Is it possible to create an S3 FTP file backup/transfer solution, minimizing associated file storage and capacity planning administration headache?
FTP (File Transfer Protocol) is a fast and convenient way to transfer large files over the Internet. You might, at some point, have configured an FTP server and used block storage, NAS, or an SAN as your backend. However, using this kind of storage requires infrastructure support and can cost you a fair amount of time and money.
Could an S3 FTP solution work better? Since AWS’s reliable and competitively priced infrastructure is just sitting there waiting to be used, we were curious to see whether AWS can give us what we need without the administration headache.
Updated 14/Aug/2019 – streamlined instructions and confirmed that they are still valid and work.
Why S3 FTP?
Amazon S3 is reliable and accessible, that’s why.
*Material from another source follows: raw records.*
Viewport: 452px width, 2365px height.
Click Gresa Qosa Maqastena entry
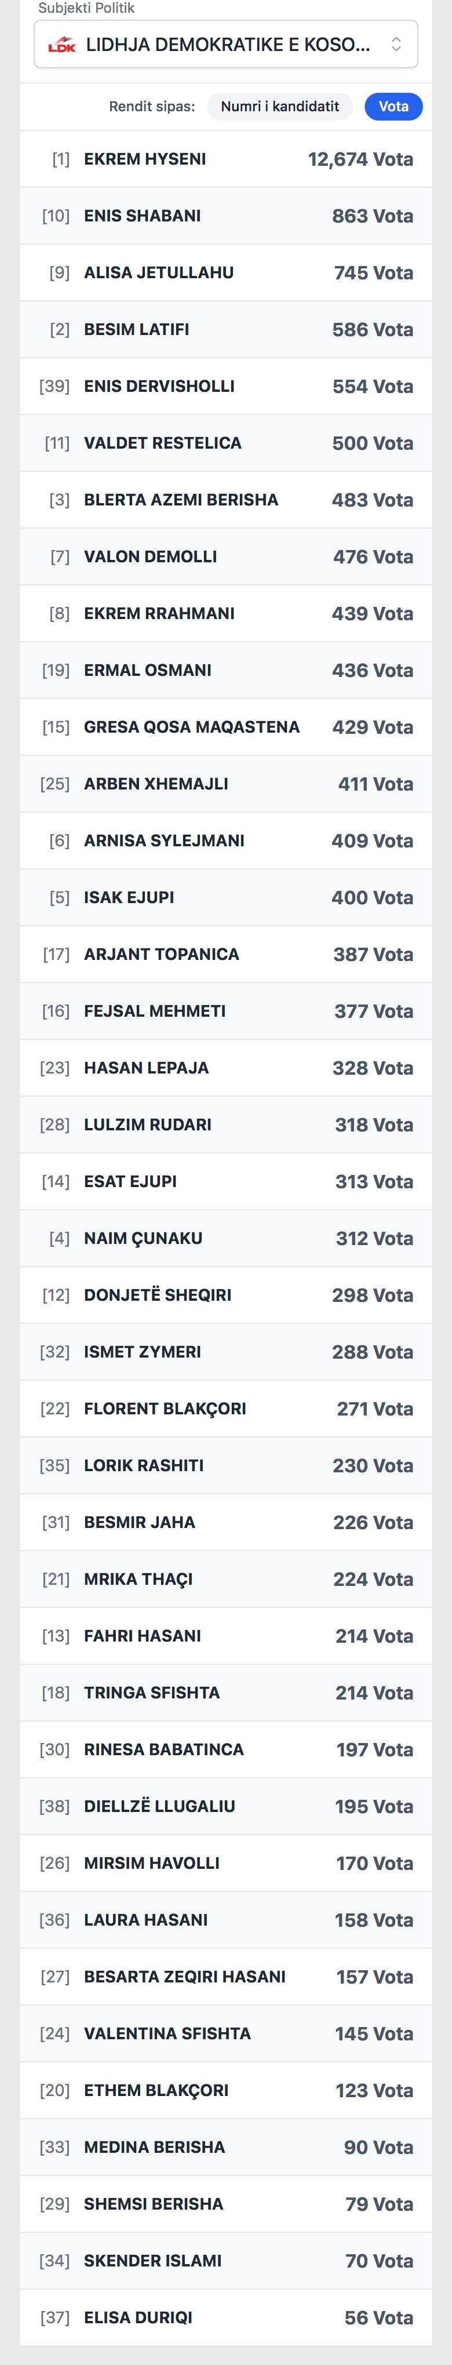pyautogui.click(x=226, y=728)
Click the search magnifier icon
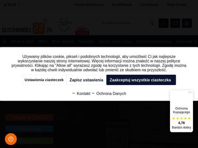Image resolution: width=198 pixels, height=148 pixels. tap(152, 23)
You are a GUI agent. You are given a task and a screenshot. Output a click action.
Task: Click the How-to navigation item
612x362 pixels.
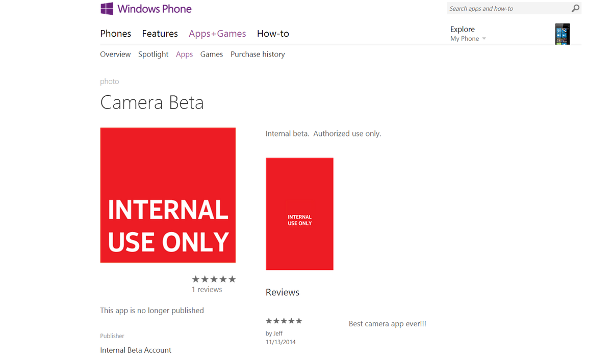(273, 33)
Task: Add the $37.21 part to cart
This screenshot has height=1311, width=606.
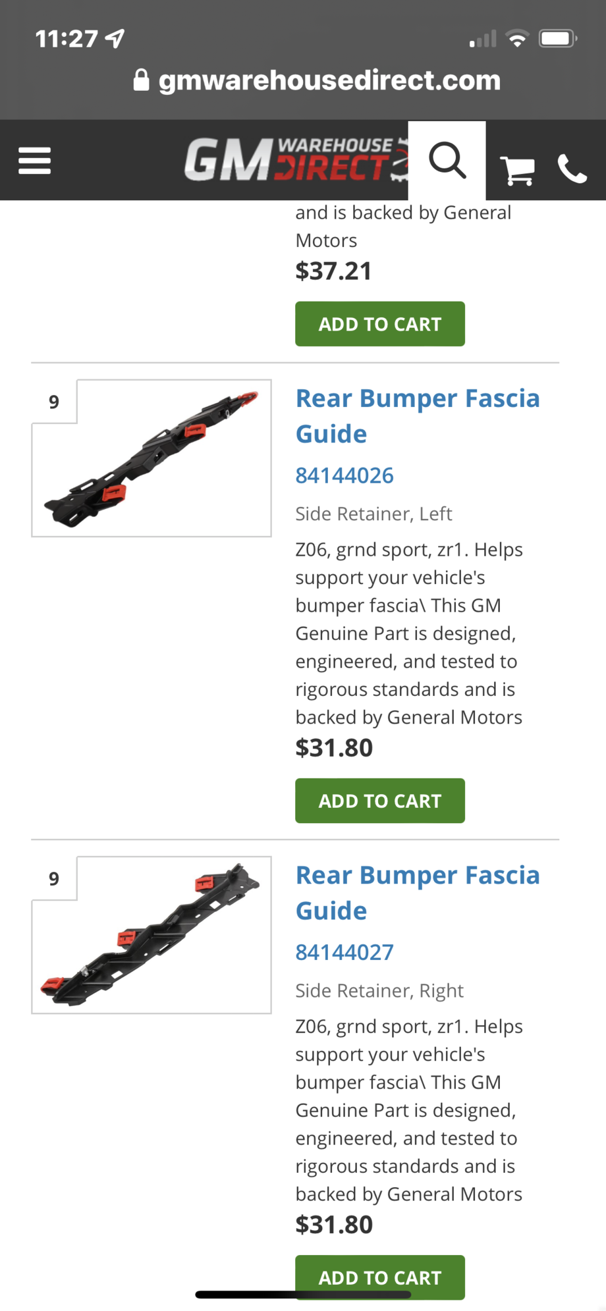Action: (379, 324)
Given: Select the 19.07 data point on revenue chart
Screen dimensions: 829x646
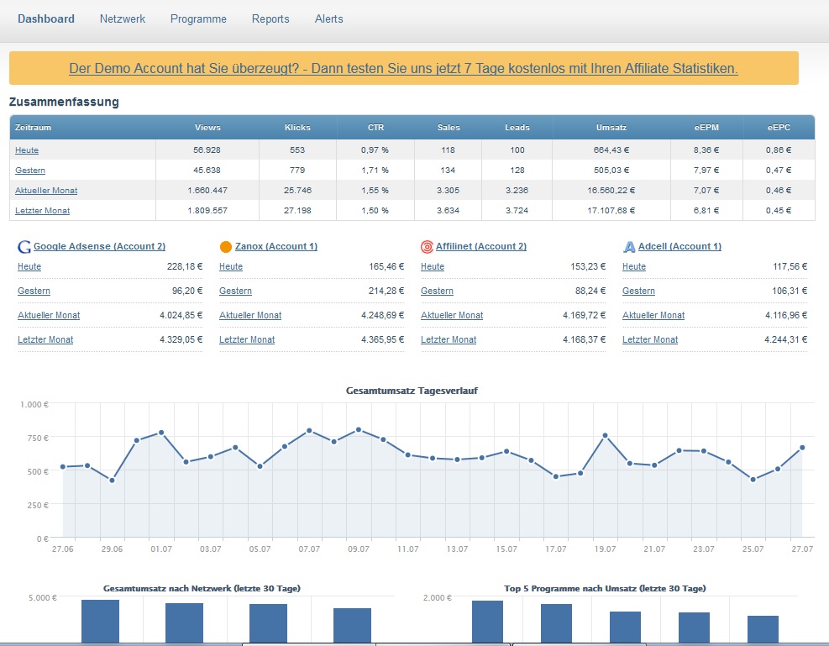Looking at the screenshot, I should pos(605,436).
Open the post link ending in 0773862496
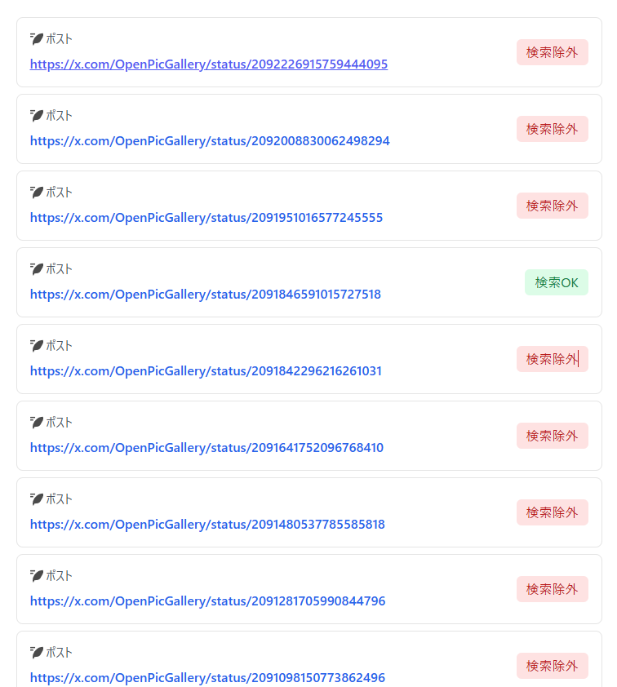 207,677
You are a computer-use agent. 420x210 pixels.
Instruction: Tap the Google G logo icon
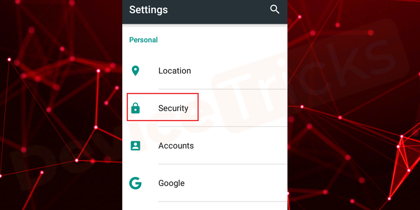135,183
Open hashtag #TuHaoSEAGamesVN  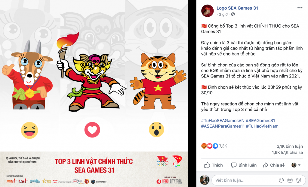pos(223,121)
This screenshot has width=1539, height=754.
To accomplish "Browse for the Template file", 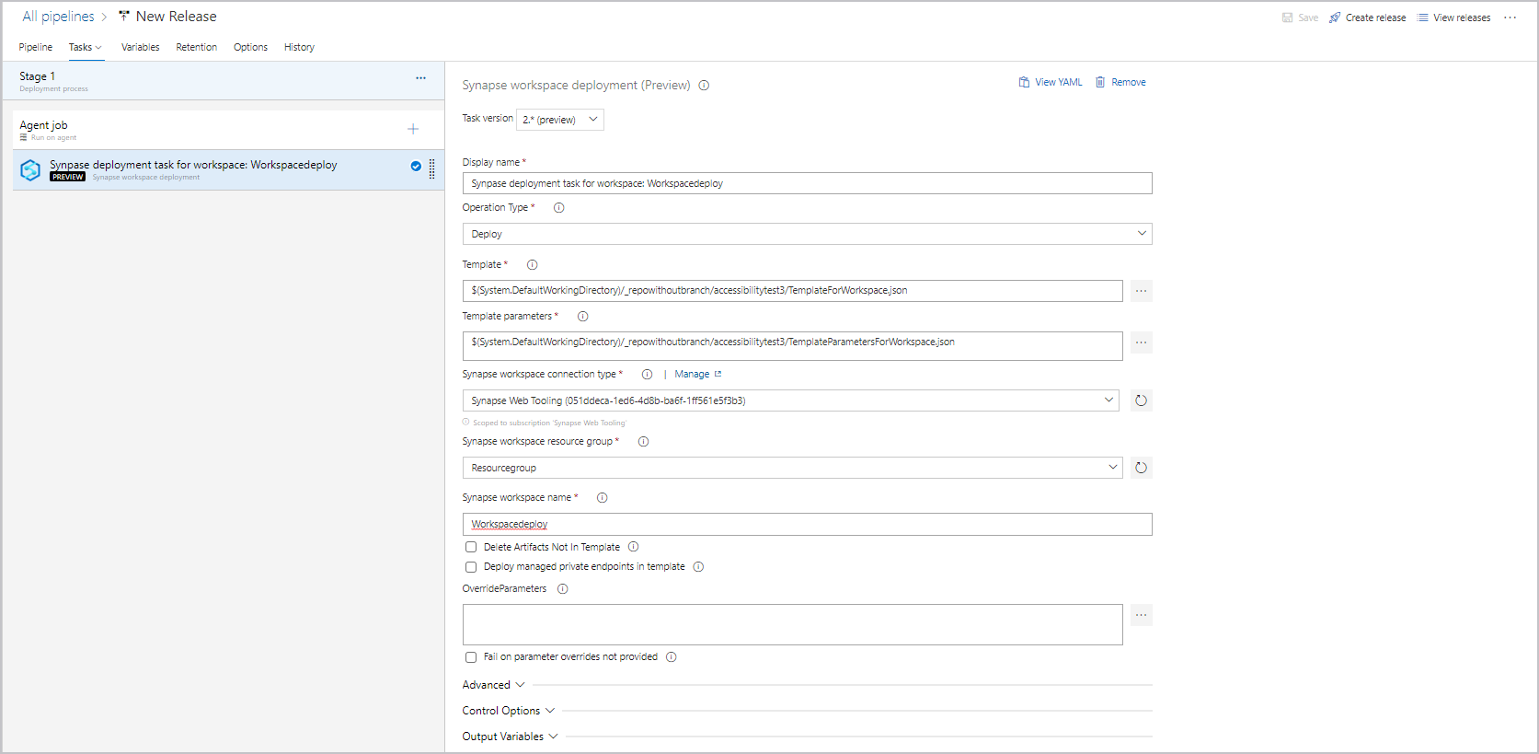I will point(1141,291).

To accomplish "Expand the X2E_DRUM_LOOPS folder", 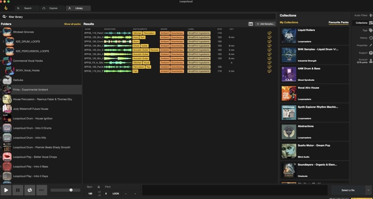I will [x=4, y=41].
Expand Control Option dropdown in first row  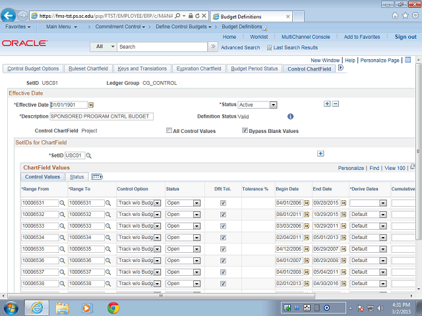click(157, 203)
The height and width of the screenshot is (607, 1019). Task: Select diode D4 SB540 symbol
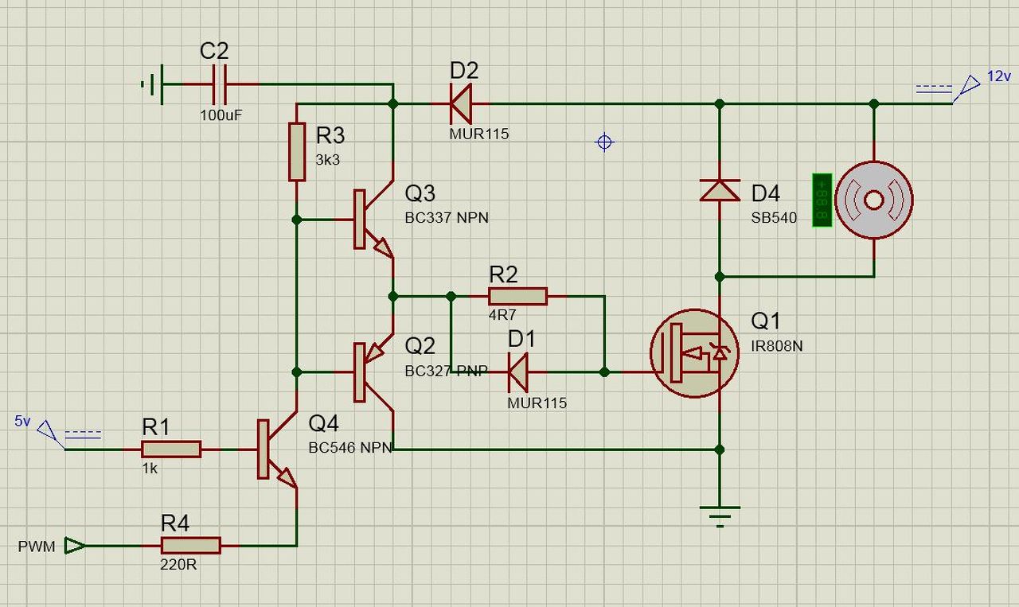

Also, in case you missed it, AWS just announced some new Amazon S3 features during the last edition of re:Invent.
- Amazon S3 provides infrastructure that’s “designed for durability of 99.999999999% of objects.”
- Amazon S3 is built to provide “99.99% availability of objects over a given year.”
- You pay for exactly what you need with no minimum commitments or up-front fees.
- With Amazon S3, there’s no limit to how much data you can store or when you can access it.
- Last but not least, you can always optimize Amazon S3’s performance.
NOTE: FTP is not a secure protocol and should not be used to transfer sensitive data. You might consider using the SSH File Transfer Protocol (sometimes called SFTP) for that.
Using S3 FTP: object storage as filesystem
SAN, iSCSI, and local disks are block storage devices. That means block storage volumes that are attached directly to an machine running an operating system that drives your filesystem operations. But S3 is built for object storage. This mean interactions occur at the application level via an API interface, meaning you can’t mount S3 directly within your operating system.
S3FS To the Rescue
S3FS-Fuse will let us mount a bucket as a local filesystem with read/write access. On S3FS mounted files systems, we can simply use cp, mv, and ls – and all the basic Unix file management commands – to manage resources on locally attached disks. S3FS-Fuse is a FUSE based file system that enables fully functional filesystems in a userspace program.
So it seems that we’ve got all the pieces for an S3 FTP solution. How will it actually work?
S3FTP Environment Settings
In this documented setup the following environmental settings have been used. If you deviate from these values, ensure to correctly use the values that you set within your own environment:
- S3 Bucket Name: ca-s3fs-bucket (you’ll need to use your own unique bucket name)
- S3 Bucket Region: us-west-2
- S3 IAM Policy Name: S3FS-Policy
- EC2 IAM Role Name: S3FS-Role
- EC2 Public IP Address: 18.236.230.74 (yours will definitely be different)
- FTP User Name: ftpuser1
- FTP User Password: your-strong-password-here
Note: The remainder of this setup assumes that the S3 bucket and EC2 instance are deployed/provisioned in the same AWS Region.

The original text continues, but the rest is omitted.